15 Underrated Claude Code Features You Probably Missed
The article reviews 15 hidden Claude Code capabilities—ranging from mobile coding and voice input to automation loops, batch tasks, and advanced configuration—showing how they enable multi‑device collaboration, programmable workflows, and higher development efficiency while noting beta limitations.
Write Code Anywhere
Claude Code’s iOS and Android apps include a Code tab that lets you edit code directly on your phone, eliminating the need for a laptop. You can seamlessly continue a session on another device using claude --teleport or /teleport, and pull a cloud session back to the local machine with /remote-control. The Cowork Dispatch feature on the desktop acts as a secure remote controller for handling Slack, email, and file management without touching the computer.
Voice input is enabled by typing /voice in the CLI or holding the space bar on the desktop; the iOS app can use the system dictation feature, allowing most programming work to be done by speaking.
Automation & Batch Processing
The two most powerful commands are /loop and /schedule. /loop runs a task at fixed intervals for up to a week, while /schedule sets a one‑off timed job. Example loops include: /loop 5m /babysit: every 5 minutes automatically runs code review and rebase. /loop 5m /fix: every 5 minutes fixes lint and type‑check errors.
Hooks let you inject deterministic logic into Claude’s workflow, such as loading context on SessionStart, logging each Bash command with PreToolUse, or forwarding permission requests to WhatsApp for approval.

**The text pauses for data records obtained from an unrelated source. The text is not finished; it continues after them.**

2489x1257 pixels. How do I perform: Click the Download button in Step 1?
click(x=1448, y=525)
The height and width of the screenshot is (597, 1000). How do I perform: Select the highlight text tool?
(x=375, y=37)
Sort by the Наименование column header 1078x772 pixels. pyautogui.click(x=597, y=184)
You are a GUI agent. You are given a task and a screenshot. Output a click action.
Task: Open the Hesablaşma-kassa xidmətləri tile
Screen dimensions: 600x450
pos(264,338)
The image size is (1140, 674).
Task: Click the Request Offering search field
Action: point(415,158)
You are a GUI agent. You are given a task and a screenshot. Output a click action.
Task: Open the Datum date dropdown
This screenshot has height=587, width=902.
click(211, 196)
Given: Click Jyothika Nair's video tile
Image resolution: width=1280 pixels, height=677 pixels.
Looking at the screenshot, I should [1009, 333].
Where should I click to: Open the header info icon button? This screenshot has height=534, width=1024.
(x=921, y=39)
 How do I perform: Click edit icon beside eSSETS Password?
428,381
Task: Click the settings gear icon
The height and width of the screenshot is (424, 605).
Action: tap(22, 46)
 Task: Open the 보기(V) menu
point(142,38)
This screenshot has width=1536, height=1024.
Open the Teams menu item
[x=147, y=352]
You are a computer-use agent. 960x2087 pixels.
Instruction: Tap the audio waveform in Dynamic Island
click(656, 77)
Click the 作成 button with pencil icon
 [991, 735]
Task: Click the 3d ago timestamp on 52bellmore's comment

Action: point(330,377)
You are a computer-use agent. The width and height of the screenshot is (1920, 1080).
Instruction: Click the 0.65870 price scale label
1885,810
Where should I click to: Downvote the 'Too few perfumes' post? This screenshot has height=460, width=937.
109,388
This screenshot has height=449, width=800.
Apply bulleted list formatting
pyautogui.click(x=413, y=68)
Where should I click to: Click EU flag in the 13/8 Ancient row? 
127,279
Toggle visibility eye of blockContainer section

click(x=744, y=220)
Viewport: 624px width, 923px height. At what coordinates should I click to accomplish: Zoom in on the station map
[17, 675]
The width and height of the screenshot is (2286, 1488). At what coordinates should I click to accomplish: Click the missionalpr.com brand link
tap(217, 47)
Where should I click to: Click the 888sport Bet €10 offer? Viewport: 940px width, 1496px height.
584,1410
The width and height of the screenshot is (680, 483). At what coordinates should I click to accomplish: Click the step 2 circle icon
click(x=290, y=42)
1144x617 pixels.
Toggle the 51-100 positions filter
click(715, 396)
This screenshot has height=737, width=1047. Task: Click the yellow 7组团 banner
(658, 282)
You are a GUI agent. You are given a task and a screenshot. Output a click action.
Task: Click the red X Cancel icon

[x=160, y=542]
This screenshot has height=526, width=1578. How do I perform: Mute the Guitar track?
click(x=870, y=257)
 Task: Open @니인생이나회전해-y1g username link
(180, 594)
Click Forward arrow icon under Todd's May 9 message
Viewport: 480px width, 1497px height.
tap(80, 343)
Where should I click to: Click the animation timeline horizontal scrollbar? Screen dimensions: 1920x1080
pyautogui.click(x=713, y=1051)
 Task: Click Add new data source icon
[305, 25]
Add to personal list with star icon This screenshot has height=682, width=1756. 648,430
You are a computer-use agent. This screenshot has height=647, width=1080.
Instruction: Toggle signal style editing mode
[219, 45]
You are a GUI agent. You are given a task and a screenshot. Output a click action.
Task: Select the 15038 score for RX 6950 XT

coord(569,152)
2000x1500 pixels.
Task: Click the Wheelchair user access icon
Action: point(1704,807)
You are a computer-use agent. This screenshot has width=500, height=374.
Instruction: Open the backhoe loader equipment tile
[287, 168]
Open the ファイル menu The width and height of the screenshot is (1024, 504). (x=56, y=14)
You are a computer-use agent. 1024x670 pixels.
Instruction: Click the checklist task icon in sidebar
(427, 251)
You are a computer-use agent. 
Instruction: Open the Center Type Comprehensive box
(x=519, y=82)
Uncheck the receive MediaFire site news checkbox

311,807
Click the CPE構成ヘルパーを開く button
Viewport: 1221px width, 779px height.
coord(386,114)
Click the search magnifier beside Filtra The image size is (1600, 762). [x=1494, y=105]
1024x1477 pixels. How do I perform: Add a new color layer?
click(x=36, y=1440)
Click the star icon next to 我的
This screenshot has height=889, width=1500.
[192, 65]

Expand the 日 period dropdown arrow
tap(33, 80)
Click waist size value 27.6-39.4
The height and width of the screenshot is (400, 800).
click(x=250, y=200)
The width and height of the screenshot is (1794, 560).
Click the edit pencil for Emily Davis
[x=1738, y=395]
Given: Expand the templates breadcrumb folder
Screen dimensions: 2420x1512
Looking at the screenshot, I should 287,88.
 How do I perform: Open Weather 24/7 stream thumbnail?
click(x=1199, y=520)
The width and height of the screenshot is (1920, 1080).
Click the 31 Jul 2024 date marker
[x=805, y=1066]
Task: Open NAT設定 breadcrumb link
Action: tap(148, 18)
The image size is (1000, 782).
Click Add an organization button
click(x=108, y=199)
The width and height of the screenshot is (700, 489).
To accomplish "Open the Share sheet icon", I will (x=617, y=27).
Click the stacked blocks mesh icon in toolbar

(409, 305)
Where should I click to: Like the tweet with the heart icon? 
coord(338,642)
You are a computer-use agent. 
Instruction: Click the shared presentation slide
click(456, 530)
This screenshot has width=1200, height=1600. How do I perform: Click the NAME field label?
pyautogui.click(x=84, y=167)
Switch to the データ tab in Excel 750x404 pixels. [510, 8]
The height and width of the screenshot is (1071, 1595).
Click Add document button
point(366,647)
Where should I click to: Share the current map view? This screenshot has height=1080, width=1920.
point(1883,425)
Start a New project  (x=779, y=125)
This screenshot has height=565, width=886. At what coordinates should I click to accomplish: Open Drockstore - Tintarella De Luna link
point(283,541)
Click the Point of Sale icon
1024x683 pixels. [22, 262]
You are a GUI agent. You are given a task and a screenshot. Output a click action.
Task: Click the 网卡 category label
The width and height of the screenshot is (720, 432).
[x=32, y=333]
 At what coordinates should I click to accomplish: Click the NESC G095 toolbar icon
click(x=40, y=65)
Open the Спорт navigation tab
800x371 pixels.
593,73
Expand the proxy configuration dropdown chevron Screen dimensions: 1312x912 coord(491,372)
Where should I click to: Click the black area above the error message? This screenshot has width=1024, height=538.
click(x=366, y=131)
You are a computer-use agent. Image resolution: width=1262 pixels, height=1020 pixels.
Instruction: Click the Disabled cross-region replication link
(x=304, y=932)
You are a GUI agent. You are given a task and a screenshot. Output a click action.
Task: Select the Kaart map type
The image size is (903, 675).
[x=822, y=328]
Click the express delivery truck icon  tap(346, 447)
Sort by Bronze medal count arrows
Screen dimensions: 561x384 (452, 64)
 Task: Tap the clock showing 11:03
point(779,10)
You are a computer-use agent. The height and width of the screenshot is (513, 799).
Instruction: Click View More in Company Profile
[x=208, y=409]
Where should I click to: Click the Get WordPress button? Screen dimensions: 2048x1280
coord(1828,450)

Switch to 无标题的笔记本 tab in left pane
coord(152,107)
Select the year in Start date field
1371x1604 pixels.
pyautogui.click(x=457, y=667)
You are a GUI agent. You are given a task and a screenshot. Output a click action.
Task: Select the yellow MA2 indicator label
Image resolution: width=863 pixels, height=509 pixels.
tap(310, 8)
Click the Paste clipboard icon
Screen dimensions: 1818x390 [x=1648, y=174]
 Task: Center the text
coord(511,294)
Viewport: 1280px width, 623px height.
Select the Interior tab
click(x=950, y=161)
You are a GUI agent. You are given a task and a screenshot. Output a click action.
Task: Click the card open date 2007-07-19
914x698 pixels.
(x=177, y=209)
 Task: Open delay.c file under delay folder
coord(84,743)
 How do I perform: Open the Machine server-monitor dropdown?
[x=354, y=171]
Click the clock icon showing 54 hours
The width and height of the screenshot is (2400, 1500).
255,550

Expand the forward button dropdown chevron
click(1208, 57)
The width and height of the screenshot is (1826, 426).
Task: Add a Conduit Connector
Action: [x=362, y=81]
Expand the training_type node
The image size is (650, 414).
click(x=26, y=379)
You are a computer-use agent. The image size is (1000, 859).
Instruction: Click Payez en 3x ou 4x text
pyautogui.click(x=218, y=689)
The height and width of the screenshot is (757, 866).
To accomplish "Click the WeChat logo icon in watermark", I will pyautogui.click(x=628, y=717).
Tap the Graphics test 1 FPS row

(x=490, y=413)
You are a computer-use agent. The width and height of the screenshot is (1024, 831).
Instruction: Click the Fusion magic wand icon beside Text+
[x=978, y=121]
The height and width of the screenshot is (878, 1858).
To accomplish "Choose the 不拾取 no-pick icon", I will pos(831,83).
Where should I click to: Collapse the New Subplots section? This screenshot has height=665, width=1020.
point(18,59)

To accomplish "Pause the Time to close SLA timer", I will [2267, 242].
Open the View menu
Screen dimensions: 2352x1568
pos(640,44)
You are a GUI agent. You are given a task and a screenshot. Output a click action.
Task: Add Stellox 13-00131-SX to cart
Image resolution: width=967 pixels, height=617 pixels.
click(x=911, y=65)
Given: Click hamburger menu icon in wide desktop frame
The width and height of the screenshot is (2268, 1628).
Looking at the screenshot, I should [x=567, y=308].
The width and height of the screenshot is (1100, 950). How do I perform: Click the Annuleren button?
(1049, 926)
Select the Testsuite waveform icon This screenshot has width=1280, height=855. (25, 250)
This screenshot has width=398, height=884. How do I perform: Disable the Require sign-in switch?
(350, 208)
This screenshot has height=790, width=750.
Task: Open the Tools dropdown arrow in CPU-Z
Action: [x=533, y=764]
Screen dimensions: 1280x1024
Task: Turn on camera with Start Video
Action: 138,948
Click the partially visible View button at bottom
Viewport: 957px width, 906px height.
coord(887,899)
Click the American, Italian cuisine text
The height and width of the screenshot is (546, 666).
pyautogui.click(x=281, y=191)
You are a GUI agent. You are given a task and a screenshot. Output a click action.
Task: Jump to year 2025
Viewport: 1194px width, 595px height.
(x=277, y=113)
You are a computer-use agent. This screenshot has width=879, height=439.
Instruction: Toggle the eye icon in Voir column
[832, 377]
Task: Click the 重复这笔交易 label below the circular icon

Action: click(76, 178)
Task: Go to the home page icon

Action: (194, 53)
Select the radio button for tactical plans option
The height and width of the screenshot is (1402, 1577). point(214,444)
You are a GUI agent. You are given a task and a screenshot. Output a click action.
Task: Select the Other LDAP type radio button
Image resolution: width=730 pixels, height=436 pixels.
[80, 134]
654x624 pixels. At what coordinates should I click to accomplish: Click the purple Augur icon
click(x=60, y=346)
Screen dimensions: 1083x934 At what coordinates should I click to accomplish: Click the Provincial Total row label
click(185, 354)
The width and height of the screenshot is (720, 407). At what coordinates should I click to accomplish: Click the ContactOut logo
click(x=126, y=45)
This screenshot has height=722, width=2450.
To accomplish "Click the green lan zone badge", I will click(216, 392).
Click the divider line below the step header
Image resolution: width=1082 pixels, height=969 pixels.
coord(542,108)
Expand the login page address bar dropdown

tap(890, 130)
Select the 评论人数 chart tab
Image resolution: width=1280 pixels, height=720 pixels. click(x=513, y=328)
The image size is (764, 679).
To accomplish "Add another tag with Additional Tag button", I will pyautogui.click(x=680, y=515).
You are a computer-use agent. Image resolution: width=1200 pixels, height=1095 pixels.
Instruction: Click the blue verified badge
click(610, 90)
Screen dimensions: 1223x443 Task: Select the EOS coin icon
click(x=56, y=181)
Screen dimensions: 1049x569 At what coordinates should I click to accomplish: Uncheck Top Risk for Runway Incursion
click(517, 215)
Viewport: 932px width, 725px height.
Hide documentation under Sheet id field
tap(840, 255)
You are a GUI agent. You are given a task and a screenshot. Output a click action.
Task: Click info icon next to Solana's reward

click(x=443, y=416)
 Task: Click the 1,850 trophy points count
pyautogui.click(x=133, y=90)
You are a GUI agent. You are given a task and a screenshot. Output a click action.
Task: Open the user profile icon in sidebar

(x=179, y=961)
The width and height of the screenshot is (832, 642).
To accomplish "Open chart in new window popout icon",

The /batch command confirms a request and distributes the task to many worktree agents, enabling parallel execution of dozens or hundreds of tasks for large‑scale code migrations and refactoring.
Productivity Boost
Installing the Chrome extension lets Claude directly control the browser, run tests, view console logs, and automate debugging—effectively giving you a second engineer that validates output in real time.
The desktop app can automatically start a web server and test it in an embedded browser, removing manual steps for full‑stack development.
Use /branch (or claude --resume <session-id> --fork-session) to fork a session and experiment without affecting the original. The /btw command lets you ask unrelated questions without interrupting Claude’s main work.
Advanced Configuration & Customisation
Adding the --bare flag skips searching for local CLAUDE.md, settings, and MCP files, speeding up SDK startup by up to ten‑fold.
The --add-dir (or /add-dir) option grants Claude read‑write access to additional directories, enabling cross‑repo operations.
Define custom agents in the .claude/agents directory and launch them with claude --agent=<agent-name>; agents can have dedicated prompts, tool lists, and even colour tags, useful for read‑only security audits.
Key Takeaways
Three trends emerge from the 15 features: multi‑device collaboration that breaks the “must sit at a laptop” paradigm; a growing automation layer that turns Claude Code into a programmable dev‑ops platform; and widespread voice‑driven programming, indicating that natural‑language interaction is already mainstream for developers. Many features are still in beta or require stable network connections, so developers should start with low‑cost commands like /voice, /btw, and /branch before adopting the more heavyweight automation tools.